* Goal of the exercise
Pictures aside, repeat every entry exactly.

BEGIN Supplied data

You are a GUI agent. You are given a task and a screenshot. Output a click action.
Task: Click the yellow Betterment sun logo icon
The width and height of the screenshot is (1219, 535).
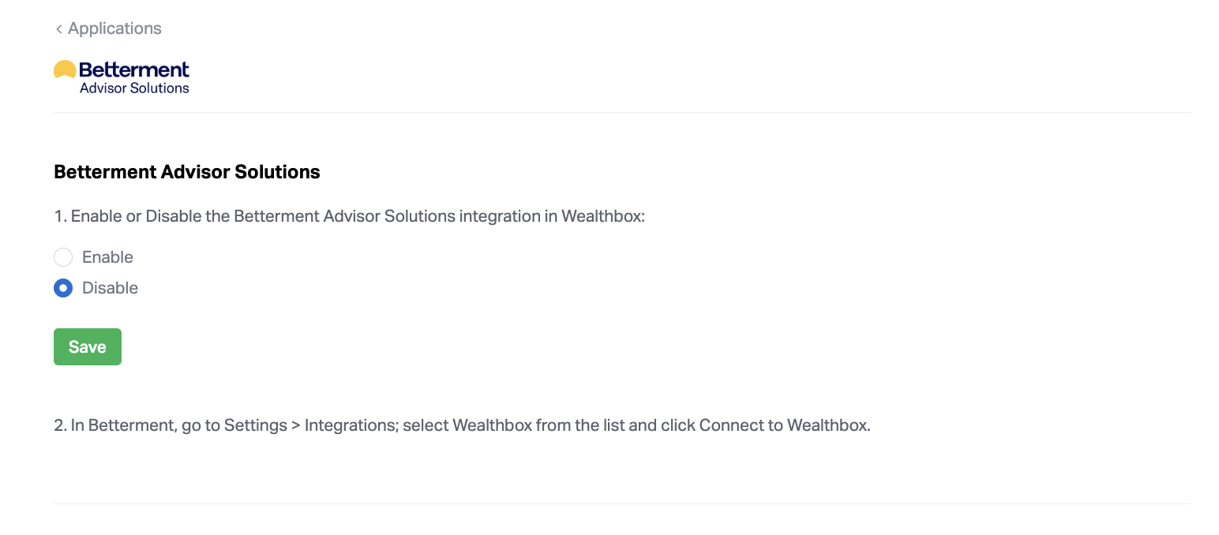(x=65, y=71)
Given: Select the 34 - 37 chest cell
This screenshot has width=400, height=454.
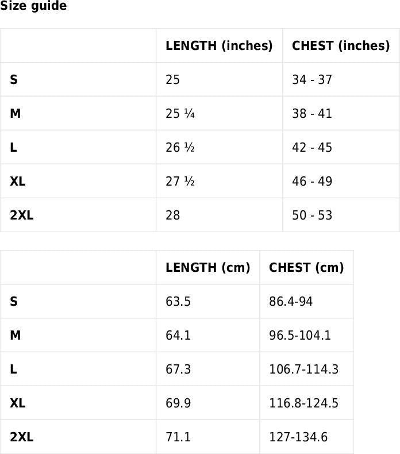Looking at the screenshot, I should pos(312,80).
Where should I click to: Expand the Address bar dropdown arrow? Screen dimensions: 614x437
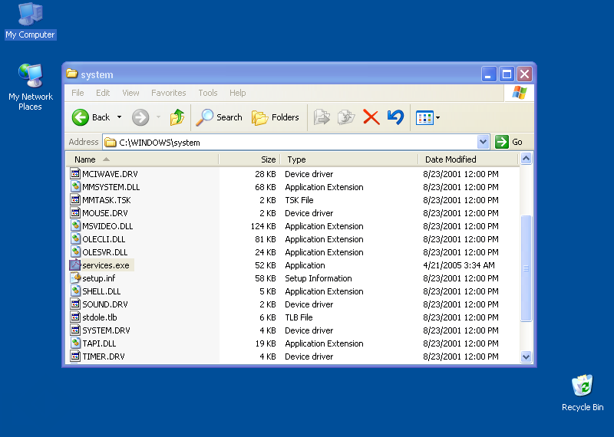pyautogui.click(x=483, y=142)
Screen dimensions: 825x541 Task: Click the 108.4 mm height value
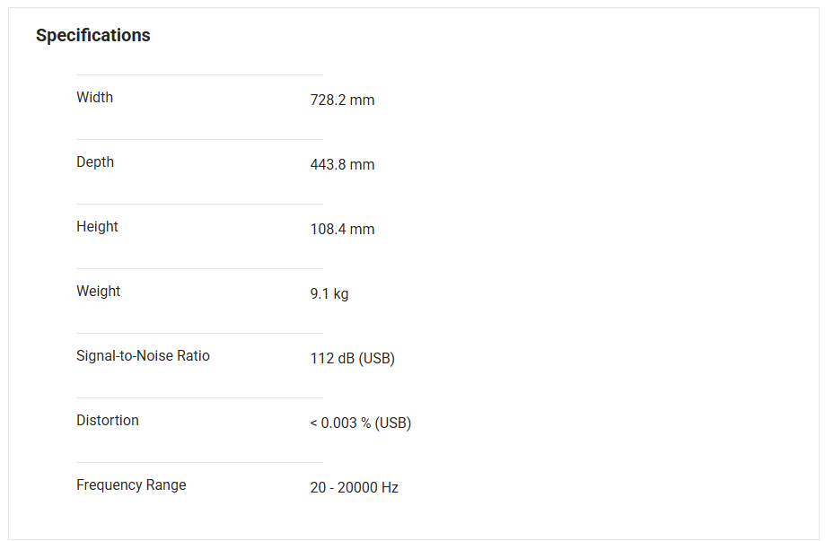click(x=342, y=230)
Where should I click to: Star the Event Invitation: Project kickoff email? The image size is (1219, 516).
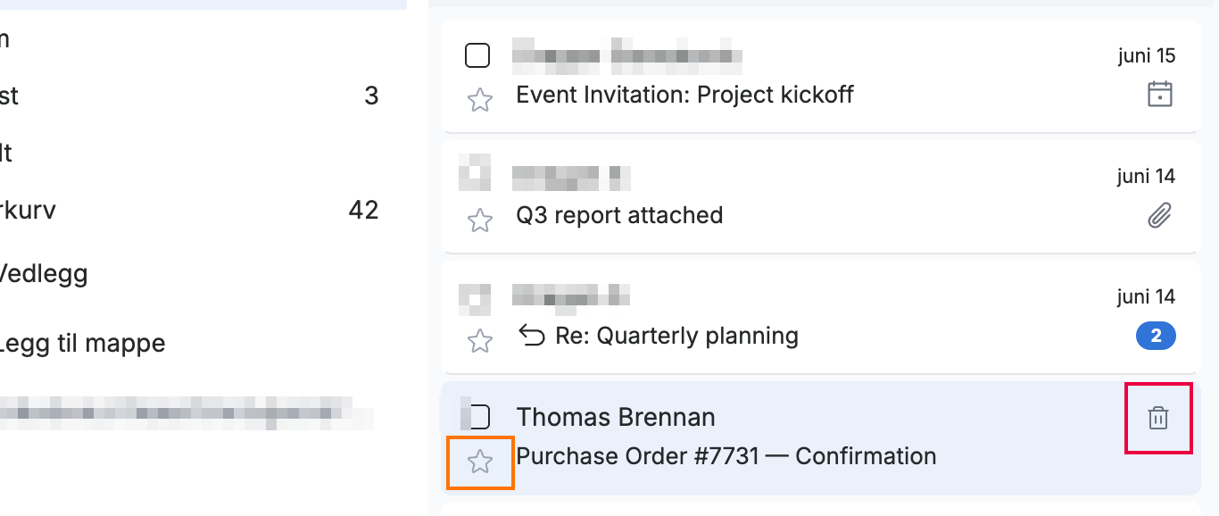480,100
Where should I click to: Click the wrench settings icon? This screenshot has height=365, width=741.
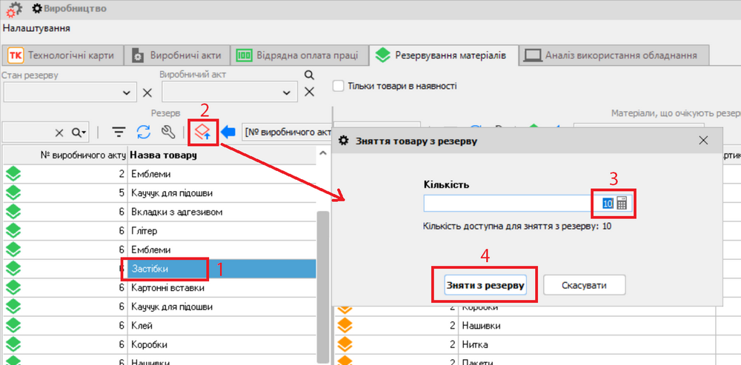(168, 133)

END Supplied data

* Exercise answer
You are a GUI agent. You are given a task and a screenshot. Output a click action.
Task: Click the yellow Betterment sun logo icon
The width and height of the screenshot is (1219, 535).
(x=65, y=71)
Given: Select the 34 - 37 chest cell
This screenshot has width=400, height=454.
Looking at the screenshot, I should pos(312,80).
Where should I click to: Expand the Address bar dropdown arrow? Screen dimensions: 614x437
pyautogui.click(x=483, y=142)
Screen dimensions: 825x541 Task: Click the 108.4 mm height value
click(x=342, y=230)
Where should I click to: Star the Event Invitation: Project kickoff email? The image size is (1219, 516).
480,100
Where should I click to: Click the wrench settings icon? This screenshot has height=365, width=741.
(168, 133)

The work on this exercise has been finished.